→ **Task instructions**:
In the entries below, print exactly the lines from the first through the one with "Screen dimensions: 611x452", both included, and none of the pictures.

=== Begin Enclosure ===

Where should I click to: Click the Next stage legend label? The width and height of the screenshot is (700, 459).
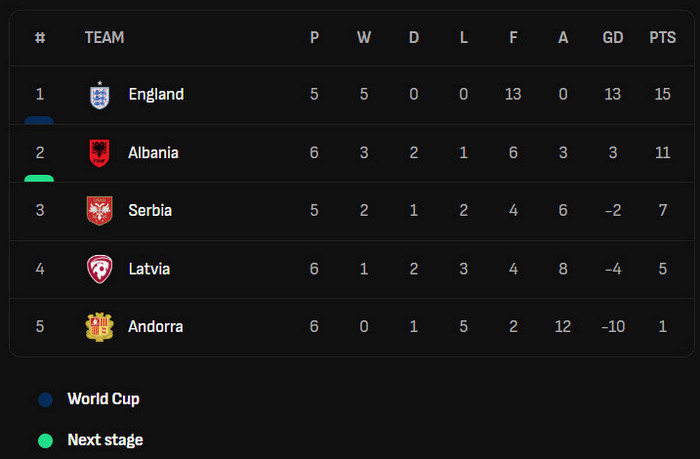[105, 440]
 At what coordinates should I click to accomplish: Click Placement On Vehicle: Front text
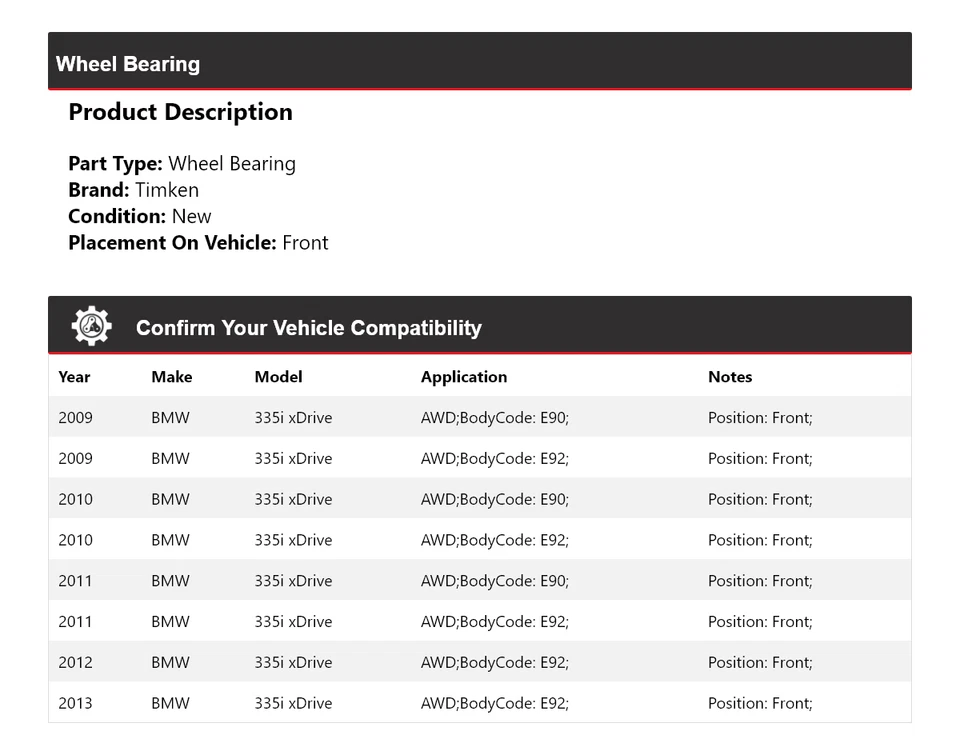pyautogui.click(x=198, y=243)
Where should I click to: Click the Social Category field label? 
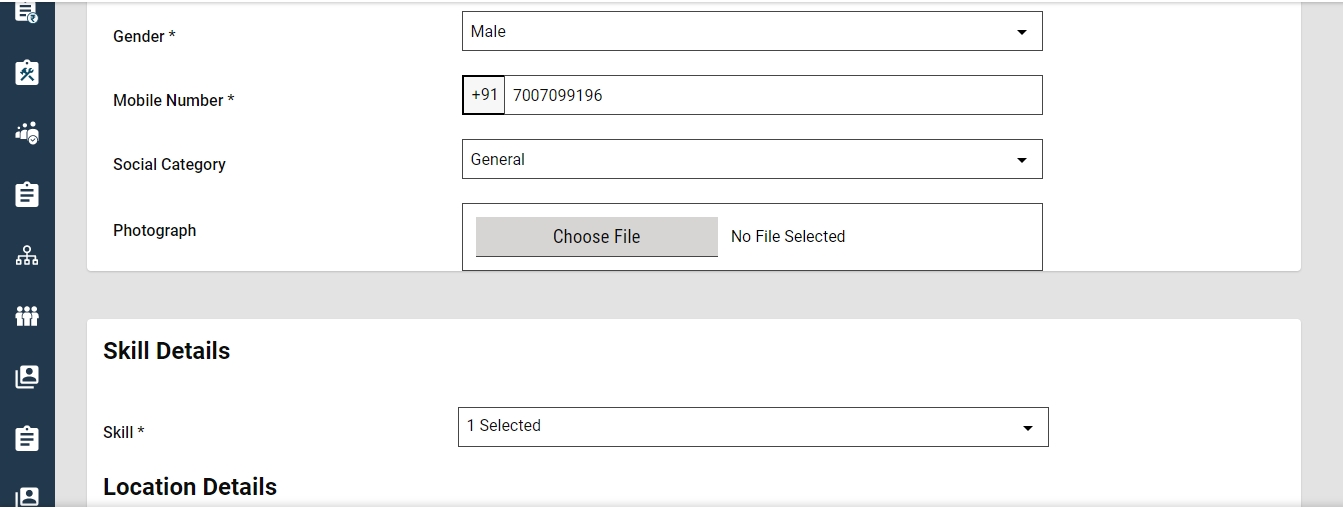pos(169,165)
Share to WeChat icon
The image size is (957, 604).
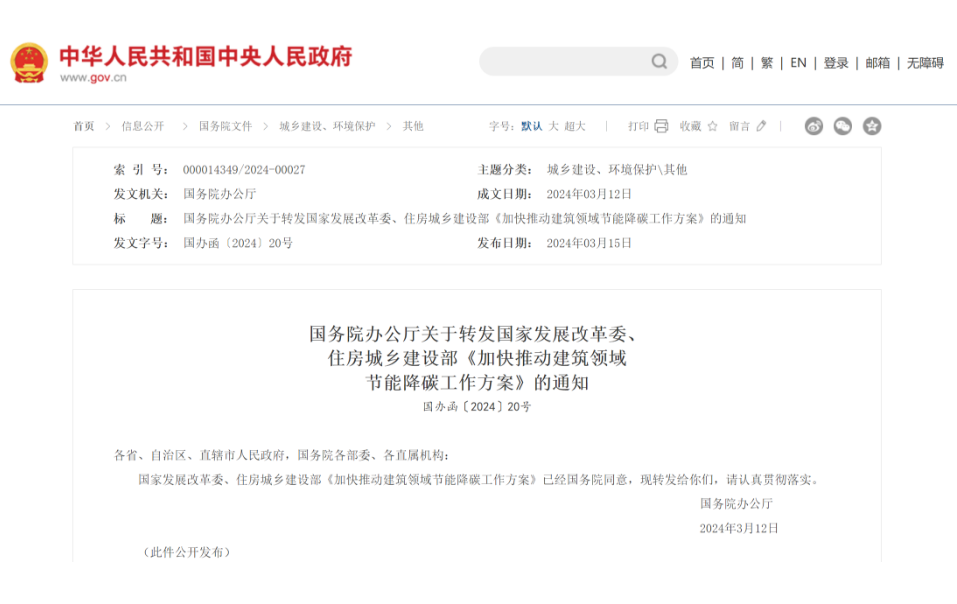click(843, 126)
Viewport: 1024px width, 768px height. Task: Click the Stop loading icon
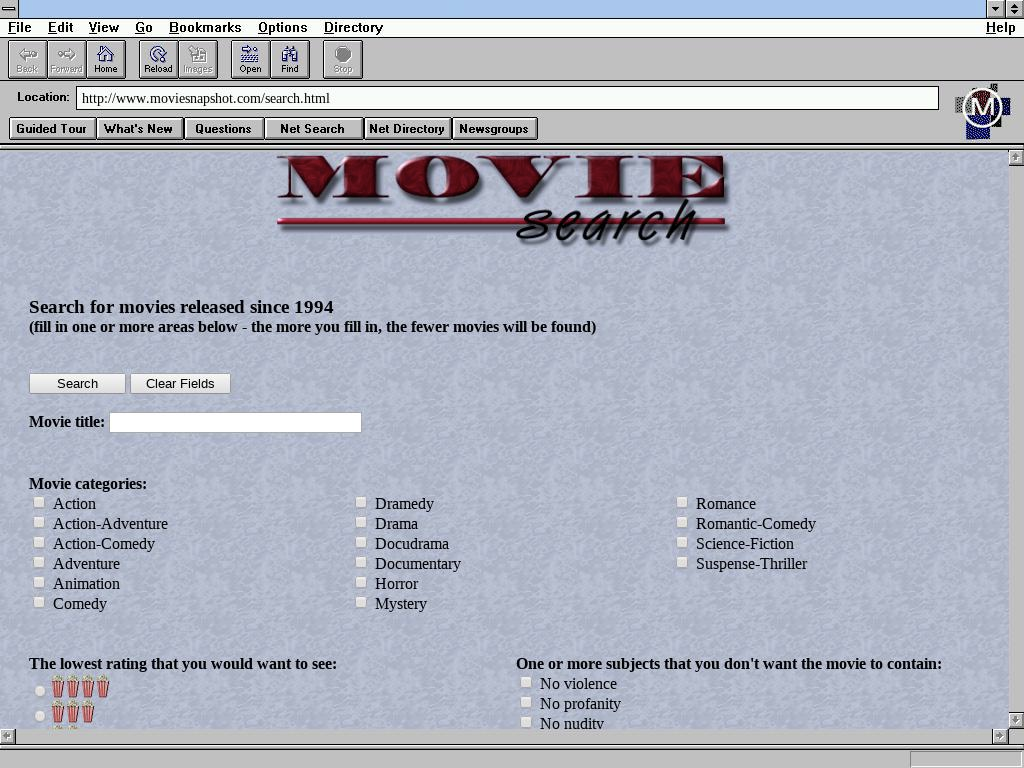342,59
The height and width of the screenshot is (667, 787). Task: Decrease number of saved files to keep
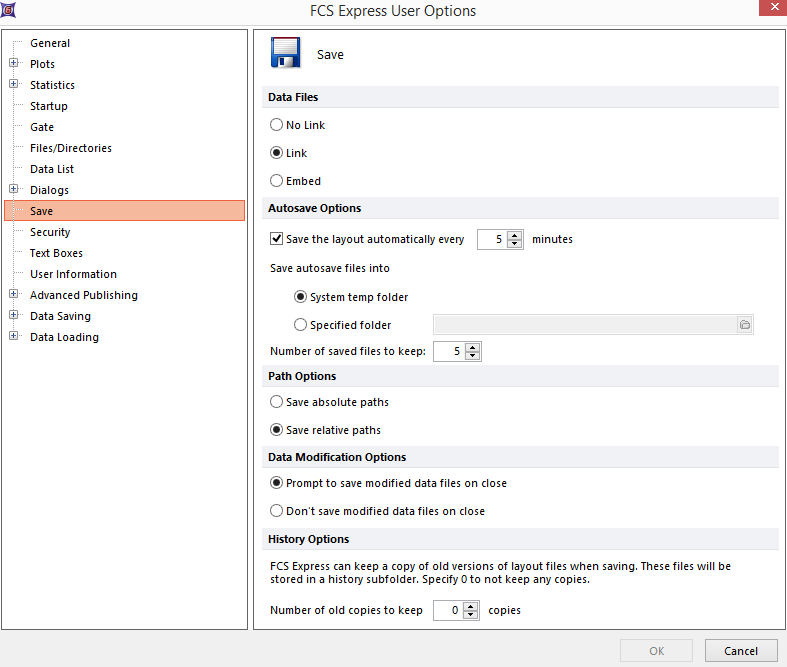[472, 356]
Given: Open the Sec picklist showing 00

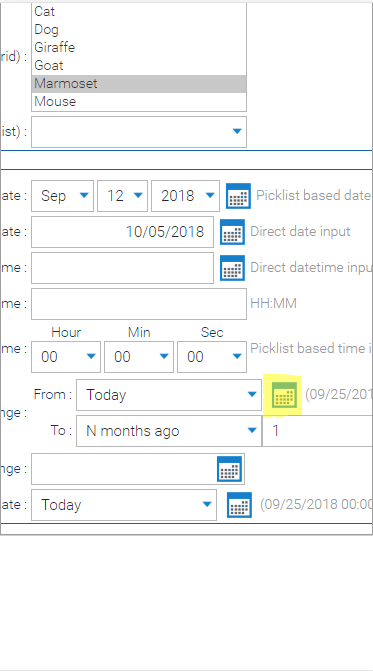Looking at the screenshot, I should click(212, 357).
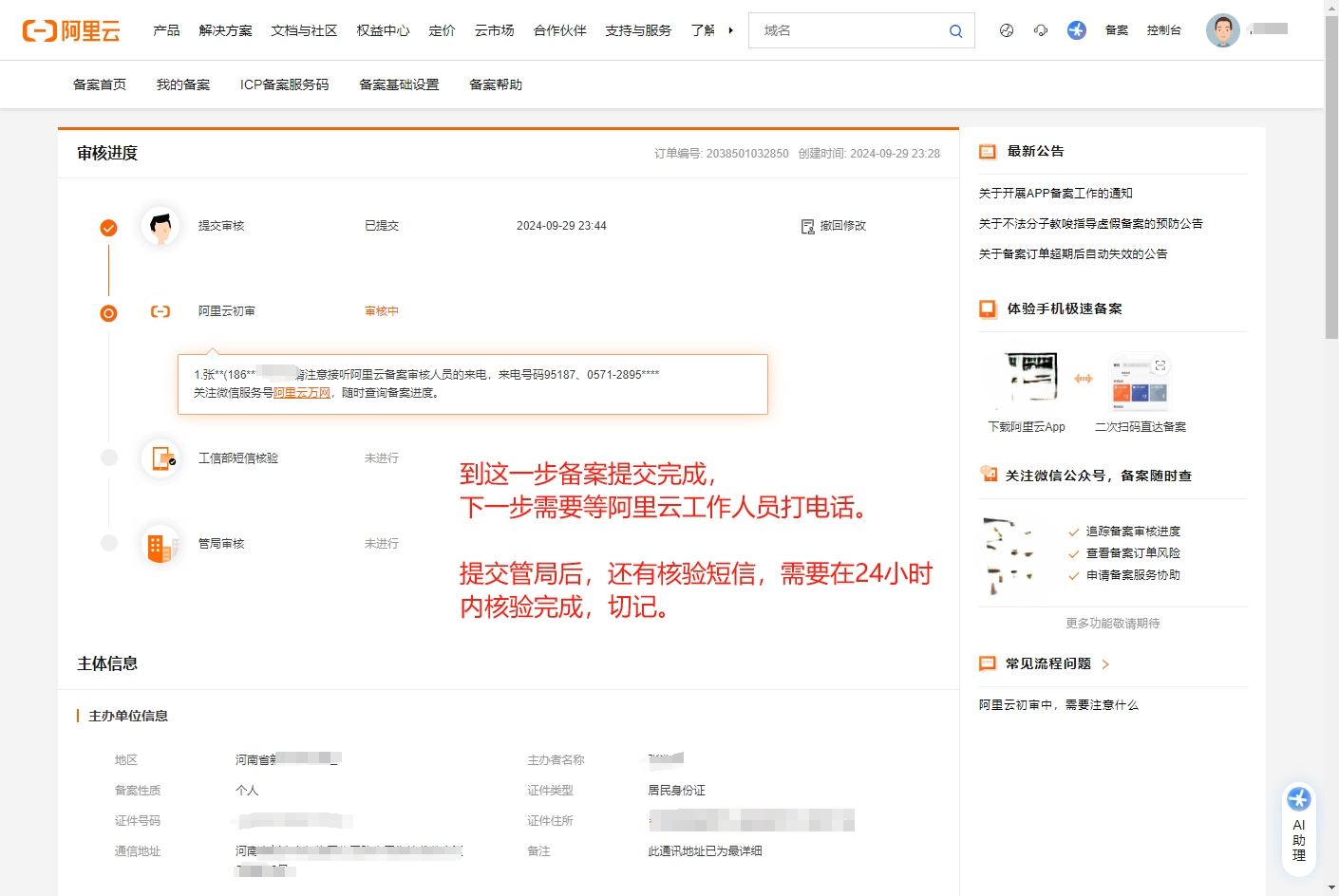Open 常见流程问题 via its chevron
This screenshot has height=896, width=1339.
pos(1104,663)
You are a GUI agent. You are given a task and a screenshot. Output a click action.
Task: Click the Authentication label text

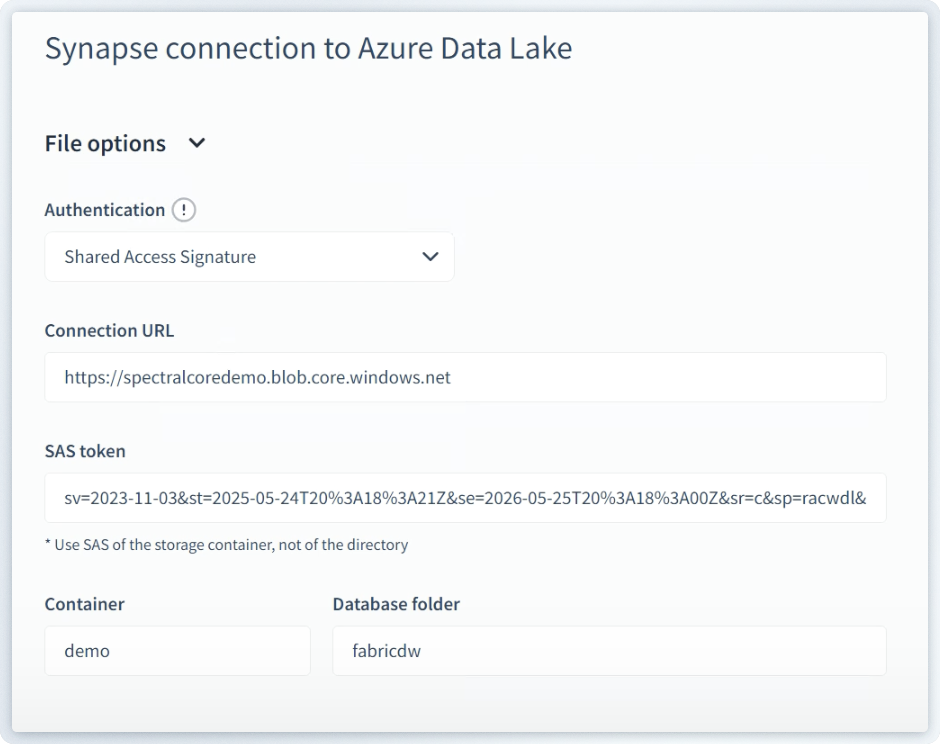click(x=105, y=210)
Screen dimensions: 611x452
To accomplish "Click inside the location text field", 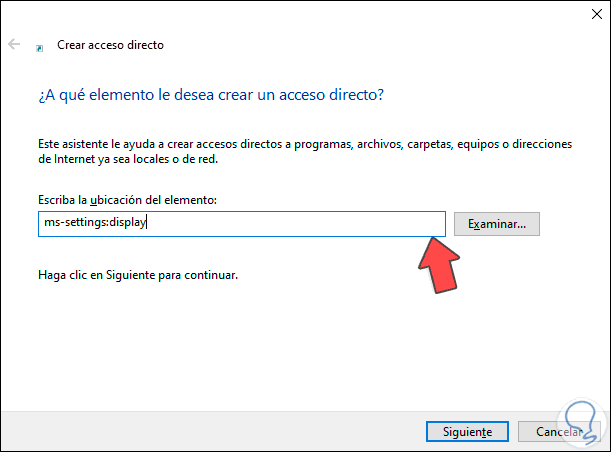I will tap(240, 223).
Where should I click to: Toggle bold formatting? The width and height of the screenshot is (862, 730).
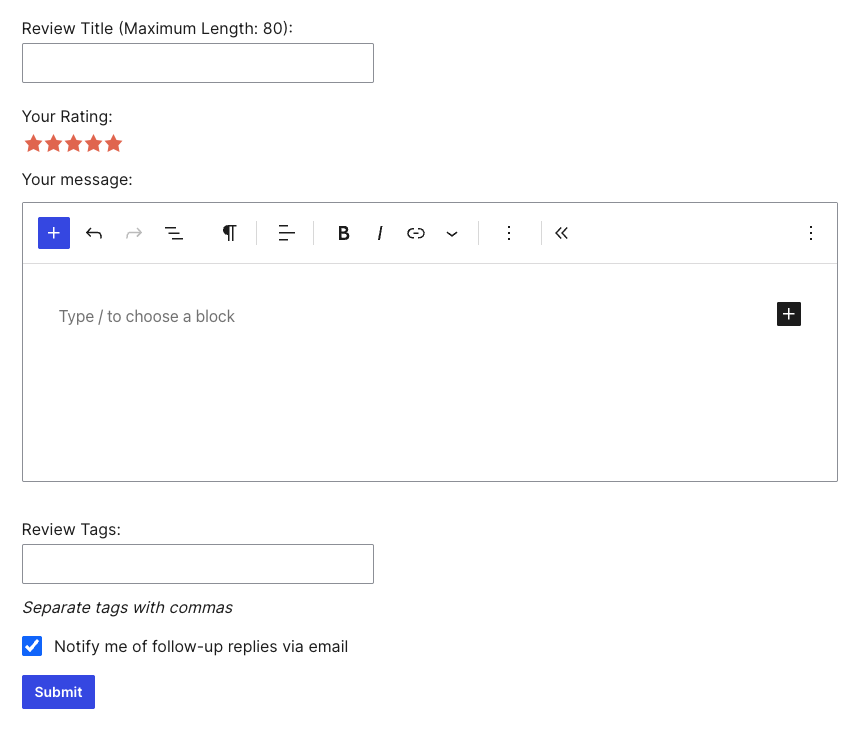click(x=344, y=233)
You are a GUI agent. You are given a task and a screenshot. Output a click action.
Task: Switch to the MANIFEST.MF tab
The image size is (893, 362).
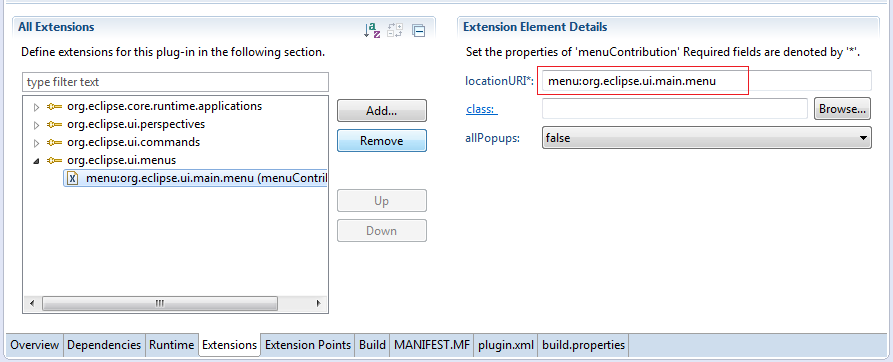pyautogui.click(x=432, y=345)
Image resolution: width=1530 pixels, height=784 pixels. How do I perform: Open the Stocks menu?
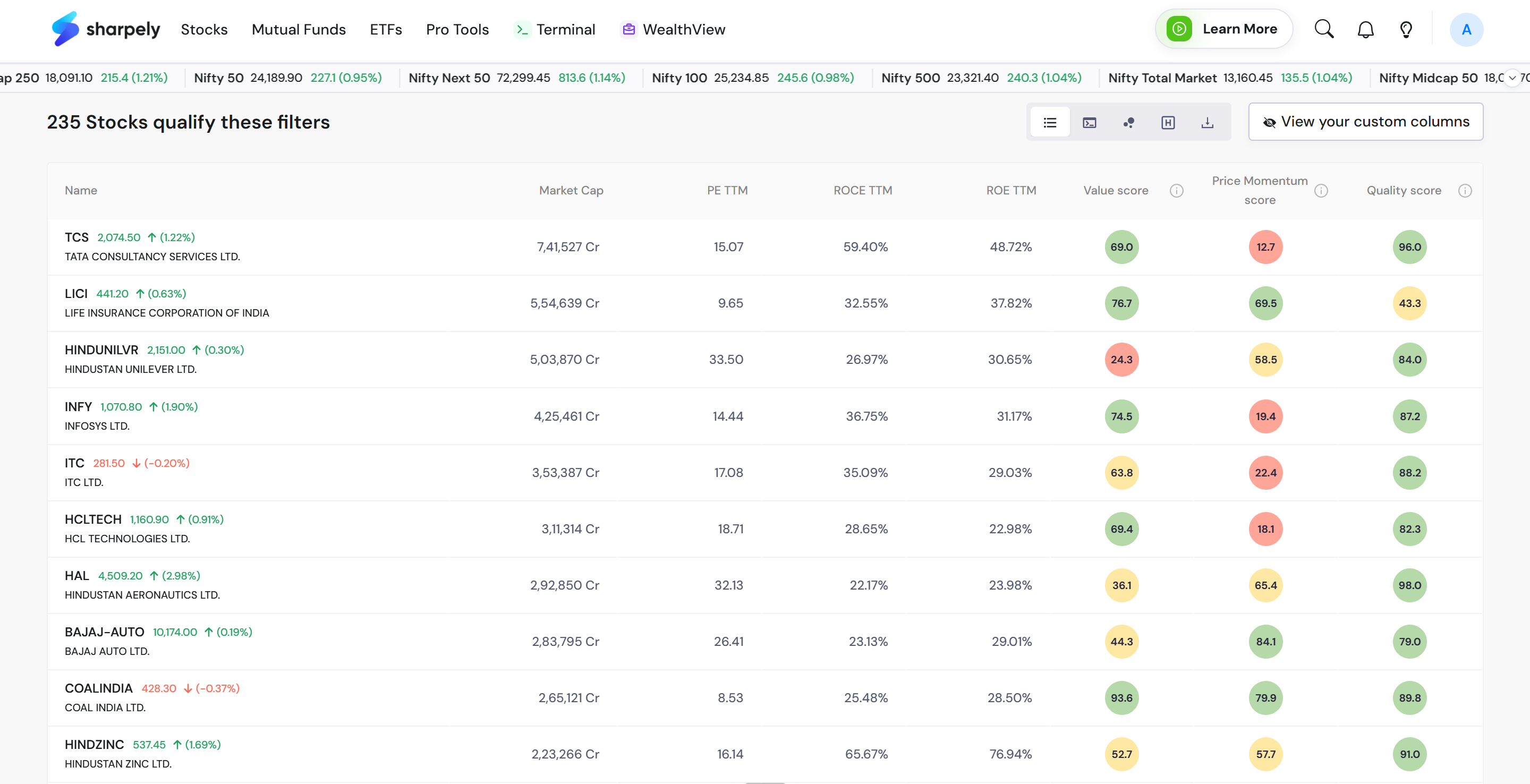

=== End Enclosure ===

→ **Exercise result**:
Where should I click to: Click the Next stage legend label? The width and height of the screenshot is (700, 459).
[105, 440]
 At what coordinates should I click to accomplish: Click Placement On Vehicle: Front text
pyautogui.click(x=198, y=243)
Where should I click to: Click the Social Category field label? 
pos(169,165)
Share to WeChat icon
The image size is (957, 604).
click(843, 126)
Viewport: 1024px width, 768px height. Task: Click the Stop loading icon
342,59
The height and width of the screenshot is (667, 787). Task: Decrease number of saved files to keep
[472, 356]
Given: Open the Sec picklist showing 00

Looking at the screenshot, I should click(212, 357).
Open 常见流程问题 via its chevron
This screenshot has height=896, width=1339.
pos(1104,663)
You are a GUI agent. You are given a task and a screenshot. Output a click action.
Task: Click the Authentication label text

click(x=105, y=210)
Screen dimensions: 611x452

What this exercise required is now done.